(Text provided):
# Northern Ireland PDSA Dog Fun Day



## Yourgifts Ourgifts (Apr 12, 2009)

For all those members from Northern Ireland thought i would let you all know about the pet fun day in Belfast this Sunday 2nd May..Details Below.

PDSA (lPeoples Dispensary for Sick Animals) are holding a dog walk/family fun day. Craft stalls, dog agility, heelwork to music, flyball, family dog show, plus much more.
Where - Ormeau Park, Belfast
When - Sunday 2nd May
Time - 11.00am - 4.00pm

The heelwork to music is by the Ballywalter Clickers and they are amazing and perform at crufts most years with there rescue dogs...should be a great day out..:thumbup:


----------



## waggytailsstore (Mar 22, 2009)

Yourgifts Ourgifts said:


> For all those members from Northern Ireland thought i would let you all know about the pet fun day in Belfast this Sunday 2nd May..Details Below.

Records from a data collection:
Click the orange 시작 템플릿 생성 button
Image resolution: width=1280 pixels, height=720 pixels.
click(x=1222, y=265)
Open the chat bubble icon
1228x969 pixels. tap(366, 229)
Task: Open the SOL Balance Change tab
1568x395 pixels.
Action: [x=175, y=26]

(Set problem):
Resume the forum thread about the Northern Ireland PDSA dog fun day, starting right after its last line.

(Output):
> 
> PDSA (lPeoples Dispensary for Sick Animals) are holding a dog walk/family fun day. Craft stalls, dog agility, heelwork to music, flyball, family dog show, plus much more.
> Where - Ormeau Park, Belfast
> ...


Sounds like a fab day out Ash. How's things going there? We're just getting into the main show season here, the weather's helped a lot.


----------



## Yourgifts Ourgifts (Apr 12, 2009)

Hi Laura..yes the show season starting out here to..am doing good..just back from the states a few days ago and now double checking what the new staff have been at...lol Will be hitting the UK shows next year so hopefully will meet up..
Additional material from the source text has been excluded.